Le BAPE tient des audiences sur la gestion des eaux souterraines



par Nathalie Ross, M.Sc.

 

Limpide, la gestion des eaux souterraines? Rien n'est moins sûr! Déjà que l'on se questionne sur la validité du statut juridique (propriété collective ou privée), alors imaginons la question des conflits potentiels d'usages La gestion des eaux souterraines suscite beaucoup d'intérêt dans la population surtout depuis la médiatisation des cas litigieux de pompage de la nappe à des fins d'embouteillage, vécus par exemple à Saint-Antoine-Abbé Francklin. Le Bureau d'audiences publiques sur l'environnement (BAPE), via ses audiences sur la gestion de l'eau au Québec, a recueilli les recommandations de plusieurs experts et les opinions du public à l'occasion d'une séance thématique sur les eaux souterraines: une bonne occasion pour faire le point sur la situation1, 2, . Sont présentés dans cette chronique, des notions éclairantes sur la qualité et la quantité de l'eau souterraine au Québec de même que les modes potentiels de gestion de la ressource.

 

Quantité Qualité
En fait, qu'entend-t-on par l'eau "souterraine"? Si l'on considère qu'elle représente l'eau remplissant les vides du sol, c'est-à-dire les pores et les fractures, on pourrait affirmer qu'au Québec, il y a de l'eau souterraine partout. En fait, pour visualiser cette quantité, on peut la comparer à un immense lac à la grandeur du Québec, ayant une profondeur variant entre 5 et 60 mètres, en supposant qu'on extrait l'eau contenue dans les 500 premiers mètres de la couche terrestre. "Mais cette eau n'est pas nécessairement disponible tant en quantité qu'en qualité" affirme le professeur Pierre Gélinas, hydrogéologue à l'Université Laval. C'est pourquoi il est préférable de considérer la ressource disponible en tant que ressource territoriale et non en terme de quantité totale au Québec. Les nappes d'eau souterraine sont réalimentées par les précipitations représentant, au Québec, une quantité variant entre 800 et 1200 millimètres annuellement. Parallèlement, l'exploitation des eaux souterraines stimule l'infiltration de l'eau dans le sol; amenant une recharge de l'eau souterraine. C'est précisément la notion de recharge de la nappe en fonction de l'exploitation (agricole, piscicultures, embouteillage, consommation domestique, utilisations industrielles, etc.) qui doit devenir un élément déterminant dans la gestion de l'eau souterraine.
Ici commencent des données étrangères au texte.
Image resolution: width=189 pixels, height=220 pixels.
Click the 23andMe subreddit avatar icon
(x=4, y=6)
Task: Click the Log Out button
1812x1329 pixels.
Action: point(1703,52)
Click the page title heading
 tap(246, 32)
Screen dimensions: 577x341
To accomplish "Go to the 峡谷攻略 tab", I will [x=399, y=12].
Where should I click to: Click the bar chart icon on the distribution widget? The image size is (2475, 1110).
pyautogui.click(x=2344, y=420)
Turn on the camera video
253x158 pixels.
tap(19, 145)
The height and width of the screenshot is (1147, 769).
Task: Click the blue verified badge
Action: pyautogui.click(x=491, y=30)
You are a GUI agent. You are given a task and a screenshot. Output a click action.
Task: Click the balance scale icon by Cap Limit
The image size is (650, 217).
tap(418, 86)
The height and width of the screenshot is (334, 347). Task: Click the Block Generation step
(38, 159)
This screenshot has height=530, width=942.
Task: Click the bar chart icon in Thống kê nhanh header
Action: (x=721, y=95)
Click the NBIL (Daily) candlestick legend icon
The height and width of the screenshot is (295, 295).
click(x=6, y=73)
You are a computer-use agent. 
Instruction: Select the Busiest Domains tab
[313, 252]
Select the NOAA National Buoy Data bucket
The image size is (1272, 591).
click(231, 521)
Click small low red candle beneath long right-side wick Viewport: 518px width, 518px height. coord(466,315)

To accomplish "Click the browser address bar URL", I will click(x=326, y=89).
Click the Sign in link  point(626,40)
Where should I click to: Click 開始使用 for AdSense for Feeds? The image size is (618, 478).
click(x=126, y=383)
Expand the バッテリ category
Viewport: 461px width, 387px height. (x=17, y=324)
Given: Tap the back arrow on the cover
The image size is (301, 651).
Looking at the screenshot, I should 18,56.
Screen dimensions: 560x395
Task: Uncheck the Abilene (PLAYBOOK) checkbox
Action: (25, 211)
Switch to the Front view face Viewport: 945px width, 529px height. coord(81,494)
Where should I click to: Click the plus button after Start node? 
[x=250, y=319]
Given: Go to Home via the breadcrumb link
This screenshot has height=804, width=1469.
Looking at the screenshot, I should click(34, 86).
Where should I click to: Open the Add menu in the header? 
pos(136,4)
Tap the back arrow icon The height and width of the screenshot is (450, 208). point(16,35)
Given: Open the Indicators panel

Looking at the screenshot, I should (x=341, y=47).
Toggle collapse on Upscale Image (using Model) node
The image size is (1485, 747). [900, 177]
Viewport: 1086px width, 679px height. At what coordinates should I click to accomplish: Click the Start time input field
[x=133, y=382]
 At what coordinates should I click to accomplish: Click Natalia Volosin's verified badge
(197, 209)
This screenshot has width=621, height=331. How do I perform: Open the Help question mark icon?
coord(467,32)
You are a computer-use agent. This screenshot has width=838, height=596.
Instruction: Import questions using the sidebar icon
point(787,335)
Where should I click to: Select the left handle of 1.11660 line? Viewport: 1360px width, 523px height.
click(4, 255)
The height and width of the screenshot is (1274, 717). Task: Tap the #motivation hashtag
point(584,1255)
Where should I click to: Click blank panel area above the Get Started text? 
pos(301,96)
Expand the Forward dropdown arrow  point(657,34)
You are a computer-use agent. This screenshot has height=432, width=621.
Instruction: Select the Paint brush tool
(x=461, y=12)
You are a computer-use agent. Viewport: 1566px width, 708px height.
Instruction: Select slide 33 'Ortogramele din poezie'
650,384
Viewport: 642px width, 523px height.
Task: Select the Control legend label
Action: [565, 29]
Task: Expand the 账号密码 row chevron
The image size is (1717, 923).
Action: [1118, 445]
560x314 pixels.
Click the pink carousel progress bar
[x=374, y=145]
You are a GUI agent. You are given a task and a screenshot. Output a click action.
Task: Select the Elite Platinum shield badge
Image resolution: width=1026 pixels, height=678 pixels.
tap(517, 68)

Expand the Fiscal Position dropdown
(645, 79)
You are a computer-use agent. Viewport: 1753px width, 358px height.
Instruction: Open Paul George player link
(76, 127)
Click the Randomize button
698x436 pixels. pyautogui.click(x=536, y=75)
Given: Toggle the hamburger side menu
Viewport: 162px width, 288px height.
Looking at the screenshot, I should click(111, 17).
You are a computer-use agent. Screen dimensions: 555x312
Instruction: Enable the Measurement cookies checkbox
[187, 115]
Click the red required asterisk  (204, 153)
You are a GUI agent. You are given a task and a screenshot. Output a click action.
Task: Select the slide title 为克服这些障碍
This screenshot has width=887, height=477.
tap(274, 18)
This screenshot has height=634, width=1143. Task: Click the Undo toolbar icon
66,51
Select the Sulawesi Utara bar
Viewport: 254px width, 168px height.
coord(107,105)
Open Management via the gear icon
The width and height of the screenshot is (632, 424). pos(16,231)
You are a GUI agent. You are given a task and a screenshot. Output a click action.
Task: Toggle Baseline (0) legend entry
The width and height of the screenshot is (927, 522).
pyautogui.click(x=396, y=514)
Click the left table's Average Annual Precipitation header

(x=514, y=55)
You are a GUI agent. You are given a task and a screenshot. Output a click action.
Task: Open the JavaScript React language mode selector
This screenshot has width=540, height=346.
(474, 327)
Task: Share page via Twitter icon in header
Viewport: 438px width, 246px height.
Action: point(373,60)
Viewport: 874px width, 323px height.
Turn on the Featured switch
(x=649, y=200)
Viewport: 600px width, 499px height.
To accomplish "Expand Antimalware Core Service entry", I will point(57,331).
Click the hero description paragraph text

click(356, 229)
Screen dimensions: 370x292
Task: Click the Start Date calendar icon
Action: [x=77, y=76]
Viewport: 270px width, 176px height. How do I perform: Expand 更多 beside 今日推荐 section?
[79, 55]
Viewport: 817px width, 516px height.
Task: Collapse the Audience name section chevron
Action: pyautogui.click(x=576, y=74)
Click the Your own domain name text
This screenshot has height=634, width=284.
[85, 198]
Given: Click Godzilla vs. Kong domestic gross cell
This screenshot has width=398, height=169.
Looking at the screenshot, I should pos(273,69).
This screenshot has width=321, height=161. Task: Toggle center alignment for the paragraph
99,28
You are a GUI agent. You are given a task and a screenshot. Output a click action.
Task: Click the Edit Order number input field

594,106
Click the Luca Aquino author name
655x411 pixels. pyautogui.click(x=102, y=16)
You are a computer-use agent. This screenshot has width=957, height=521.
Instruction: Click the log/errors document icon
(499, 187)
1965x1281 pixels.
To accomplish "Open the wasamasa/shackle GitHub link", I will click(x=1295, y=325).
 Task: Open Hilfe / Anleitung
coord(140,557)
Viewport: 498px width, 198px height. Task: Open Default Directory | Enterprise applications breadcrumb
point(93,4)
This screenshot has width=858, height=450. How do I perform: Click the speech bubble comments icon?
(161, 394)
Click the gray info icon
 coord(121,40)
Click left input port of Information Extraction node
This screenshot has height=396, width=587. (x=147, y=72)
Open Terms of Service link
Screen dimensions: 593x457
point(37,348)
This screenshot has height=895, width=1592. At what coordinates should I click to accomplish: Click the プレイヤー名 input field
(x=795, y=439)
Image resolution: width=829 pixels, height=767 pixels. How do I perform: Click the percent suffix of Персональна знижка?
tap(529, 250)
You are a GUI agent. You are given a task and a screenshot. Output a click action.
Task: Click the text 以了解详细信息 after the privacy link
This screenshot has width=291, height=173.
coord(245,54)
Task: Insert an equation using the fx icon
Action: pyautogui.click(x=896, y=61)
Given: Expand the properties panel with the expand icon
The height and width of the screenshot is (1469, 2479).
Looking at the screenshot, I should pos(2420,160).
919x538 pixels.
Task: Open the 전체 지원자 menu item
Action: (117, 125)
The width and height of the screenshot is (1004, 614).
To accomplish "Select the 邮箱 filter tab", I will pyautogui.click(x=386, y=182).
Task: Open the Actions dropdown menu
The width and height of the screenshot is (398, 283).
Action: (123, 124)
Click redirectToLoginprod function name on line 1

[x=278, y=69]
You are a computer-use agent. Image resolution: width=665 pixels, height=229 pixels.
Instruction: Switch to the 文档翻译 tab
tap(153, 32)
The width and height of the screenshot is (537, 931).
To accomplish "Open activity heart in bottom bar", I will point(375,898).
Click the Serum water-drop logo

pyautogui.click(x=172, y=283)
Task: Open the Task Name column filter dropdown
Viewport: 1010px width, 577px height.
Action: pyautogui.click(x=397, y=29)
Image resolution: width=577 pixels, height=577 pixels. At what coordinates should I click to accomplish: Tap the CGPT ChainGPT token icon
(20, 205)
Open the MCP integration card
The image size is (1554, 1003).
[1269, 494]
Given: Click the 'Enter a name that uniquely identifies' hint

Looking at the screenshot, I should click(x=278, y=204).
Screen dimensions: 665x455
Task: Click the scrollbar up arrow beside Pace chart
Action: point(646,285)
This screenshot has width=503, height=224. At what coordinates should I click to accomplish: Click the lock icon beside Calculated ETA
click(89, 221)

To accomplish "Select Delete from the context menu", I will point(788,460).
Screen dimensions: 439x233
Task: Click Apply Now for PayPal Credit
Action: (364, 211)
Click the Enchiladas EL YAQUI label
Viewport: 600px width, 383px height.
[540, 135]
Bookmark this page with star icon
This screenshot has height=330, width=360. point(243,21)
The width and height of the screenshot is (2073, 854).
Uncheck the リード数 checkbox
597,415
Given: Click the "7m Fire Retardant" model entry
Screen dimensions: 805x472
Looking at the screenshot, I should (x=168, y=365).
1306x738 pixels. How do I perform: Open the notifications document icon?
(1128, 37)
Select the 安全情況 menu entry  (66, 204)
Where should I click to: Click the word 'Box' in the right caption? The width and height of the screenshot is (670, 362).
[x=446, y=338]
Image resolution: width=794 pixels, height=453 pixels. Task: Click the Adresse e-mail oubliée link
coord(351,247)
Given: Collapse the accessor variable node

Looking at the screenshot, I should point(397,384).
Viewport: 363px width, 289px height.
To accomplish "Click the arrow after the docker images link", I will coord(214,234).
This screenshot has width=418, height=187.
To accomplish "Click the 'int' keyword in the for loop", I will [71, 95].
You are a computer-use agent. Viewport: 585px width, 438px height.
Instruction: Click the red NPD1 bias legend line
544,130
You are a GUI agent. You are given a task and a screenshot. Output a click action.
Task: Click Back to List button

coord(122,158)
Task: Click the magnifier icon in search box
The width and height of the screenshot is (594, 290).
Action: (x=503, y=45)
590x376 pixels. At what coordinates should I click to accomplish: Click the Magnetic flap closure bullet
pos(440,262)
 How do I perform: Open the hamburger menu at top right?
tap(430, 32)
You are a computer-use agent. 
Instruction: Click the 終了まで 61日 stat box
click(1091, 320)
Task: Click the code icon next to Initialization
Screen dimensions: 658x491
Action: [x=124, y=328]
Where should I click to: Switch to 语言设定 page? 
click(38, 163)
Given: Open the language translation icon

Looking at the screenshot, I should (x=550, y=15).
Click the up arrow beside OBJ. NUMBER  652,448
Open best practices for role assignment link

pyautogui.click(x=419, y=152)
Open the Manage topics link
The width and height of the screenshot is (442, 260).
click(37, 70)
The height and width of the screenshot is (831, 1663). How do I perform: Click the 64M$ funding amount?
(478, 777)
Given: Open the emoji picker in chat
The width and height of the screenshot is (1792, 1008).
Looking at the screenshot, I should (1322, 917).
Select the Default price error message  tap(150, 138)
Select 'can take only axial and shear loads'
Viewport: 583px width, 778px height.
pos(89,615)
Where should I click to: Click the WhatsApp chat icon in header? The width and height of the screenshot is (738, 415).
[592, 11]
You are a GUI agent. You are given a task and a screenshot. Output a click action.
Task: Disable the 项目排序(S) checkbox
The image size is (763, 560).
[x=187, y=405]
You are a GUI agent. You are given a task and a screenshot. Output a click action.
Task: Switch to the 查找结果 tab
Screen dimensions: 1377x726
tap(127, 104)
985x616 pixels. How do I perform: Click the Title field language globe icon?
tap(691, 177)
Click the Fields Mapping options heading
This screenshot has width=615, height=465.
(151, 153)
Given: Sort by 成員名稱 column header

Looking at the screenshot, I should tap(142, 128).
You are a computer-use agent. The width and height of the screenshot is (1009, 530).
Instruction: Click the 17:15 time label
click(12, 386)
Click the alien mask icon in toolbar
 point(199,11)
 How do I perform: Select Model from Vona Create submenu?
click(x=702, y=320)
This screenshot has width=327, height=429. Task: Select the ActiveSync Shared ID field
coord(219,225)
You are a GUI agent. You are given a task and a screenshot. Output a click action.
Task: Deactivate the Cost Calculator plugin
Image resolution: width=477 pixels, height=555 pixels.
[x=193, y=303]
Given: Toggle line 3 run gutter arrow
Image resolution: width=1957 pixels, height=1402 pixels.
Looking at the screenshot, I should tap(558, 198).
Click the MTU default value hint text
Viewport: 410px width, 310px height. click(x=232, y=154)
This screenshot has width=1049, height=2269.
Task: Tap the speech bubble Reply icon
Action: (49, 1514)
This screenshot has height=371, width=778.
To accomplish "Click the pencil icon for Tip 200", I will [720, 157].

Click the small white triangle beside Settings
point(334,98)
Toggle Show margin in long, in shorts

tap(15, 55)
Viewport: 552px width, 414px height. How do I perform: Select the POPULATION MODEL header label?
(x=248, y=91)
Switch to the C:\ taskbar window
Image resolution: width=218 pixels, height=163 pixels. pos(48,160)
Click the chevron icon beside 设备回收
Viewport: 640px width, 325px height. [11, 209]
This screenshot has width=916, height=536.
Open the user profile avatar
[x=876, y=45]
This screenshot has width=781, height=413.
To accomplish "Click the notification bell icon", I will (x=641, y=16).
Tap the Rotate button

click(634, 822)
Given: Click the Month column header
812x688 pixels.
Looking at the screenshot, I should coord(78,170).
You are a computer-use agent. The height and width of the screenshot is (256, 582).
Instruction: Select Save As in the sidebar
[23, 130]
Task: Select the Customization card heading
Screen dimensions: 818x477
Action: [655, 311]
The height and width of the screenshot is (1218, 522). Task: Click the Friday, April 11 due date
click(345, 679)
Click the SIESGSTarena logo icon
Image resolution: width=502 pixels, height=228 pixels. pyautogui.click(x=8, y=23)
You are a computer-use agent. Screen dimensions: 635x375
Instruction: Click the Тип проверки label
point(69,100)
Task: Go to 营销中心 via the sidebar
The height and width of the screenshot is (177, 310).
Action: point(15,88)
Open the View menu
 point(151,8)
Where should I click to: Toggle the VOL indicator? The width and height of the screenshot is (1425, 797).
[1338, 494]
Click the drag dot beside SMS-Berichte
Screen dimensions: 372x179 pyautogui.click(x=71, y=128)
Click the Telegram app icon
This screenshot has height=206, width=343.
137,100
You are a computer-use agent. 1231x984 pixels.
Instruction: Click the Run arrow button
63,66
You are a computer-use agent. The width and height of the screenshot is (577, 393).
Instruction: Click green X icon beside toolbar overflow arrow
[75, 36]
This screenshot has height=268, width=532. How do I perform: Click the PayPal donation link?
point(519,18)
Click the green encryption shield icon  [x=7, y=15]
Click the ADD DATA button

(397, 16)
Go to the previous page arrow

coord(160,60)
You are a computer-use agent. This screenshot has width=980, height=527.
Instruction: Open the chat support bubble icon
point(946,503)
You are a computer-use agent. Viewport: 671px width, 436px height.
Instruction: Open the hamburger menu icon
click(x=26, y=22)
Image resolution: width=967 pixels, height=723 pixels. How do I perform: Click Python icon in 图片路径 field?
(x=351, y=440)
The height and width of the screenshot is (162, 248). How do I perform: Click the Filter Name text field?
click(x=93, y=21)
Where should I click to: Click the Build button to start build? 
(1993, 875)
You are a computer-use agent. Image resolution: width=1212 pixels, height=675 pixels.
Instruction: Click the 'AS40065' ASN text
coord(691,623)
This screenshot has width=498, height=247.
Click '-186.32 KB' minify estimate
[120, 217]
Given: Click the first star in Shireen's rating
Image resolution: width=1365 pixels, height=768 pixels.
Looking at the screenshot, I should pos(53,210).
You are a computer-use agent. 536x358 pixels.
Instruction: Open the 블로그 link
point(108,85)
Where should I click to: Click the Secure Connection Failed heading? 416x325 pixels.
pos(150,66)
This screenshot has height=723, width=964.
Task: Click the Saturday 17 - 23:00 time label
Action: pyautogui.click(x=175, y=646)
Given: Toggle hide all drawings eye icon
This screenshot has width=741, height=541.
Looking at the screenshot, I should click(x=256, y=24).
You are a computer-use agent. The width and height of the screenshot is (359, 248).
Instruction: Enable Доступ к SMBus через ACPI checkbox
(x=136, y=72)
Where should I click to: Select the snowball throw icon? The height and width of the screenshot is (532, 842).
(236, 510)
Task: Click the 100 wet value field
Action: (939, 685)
"En ce qui a trait à la qualité, on reconnaît qu'au Québec, la qualité de l'eau est de bonne à excellente. Il y a même certains endroits où l'eau est pratiquement pure à 100%" rapporte le Dr. Gélinas. Les problèmes rencontrés localement ont souvent trait à la qualité générale de l'eau telle la présence de fer, de manganèse, d'anhydrides sulfureux (senteur d'ufs pourris), à la dureté de l'eau, la salinité et à l'acidité. La contamination des eaux souterraines par des composés chimiques, pouvant représenter un danger pour la santé humaine, est notamment de nature agricole ou industrielle. Pour prévenir les problèmes de contamination, il importe de définir la vulnérabilité des nappes, c'est-à-dire la sensibilité des eaux souterraines à la contamination, des paramètres qui dépendent principalement des propriétés du sol (ex. la porosité).

 

Faire la gestion d'une ressource naturelle qui circule...
La consommation de la ressource se divise en trois catégories principales: la consommation domestique (54%), l'industrie de l'agriculture (40%) et les usages industriels (7%). Au Québec, 20% de la population dépend des eaux souterraines pour leur consommation. Cette population est répartie sur 90% du territoire habité du Québec, majoritairement située dans les régions rurales du Québec. Le professeur Olivier Banton, de l'Institut national de recherche scientifique secteur Eau, a présenté différentes avenues de gestion de la ressource eau souterraine, se situant entre deux extrémités, soit la collectivisation (appartenance à l'État) à la libéralisation complète (Tableau 1).

Tableau 1 - Avenues de gestion des eaux souterraines au Québec

Types de gestion

Définition / avantages / limites


Nationalisation

Contrôle total et discrétionnaire sur la gestion en tant que propriétaire.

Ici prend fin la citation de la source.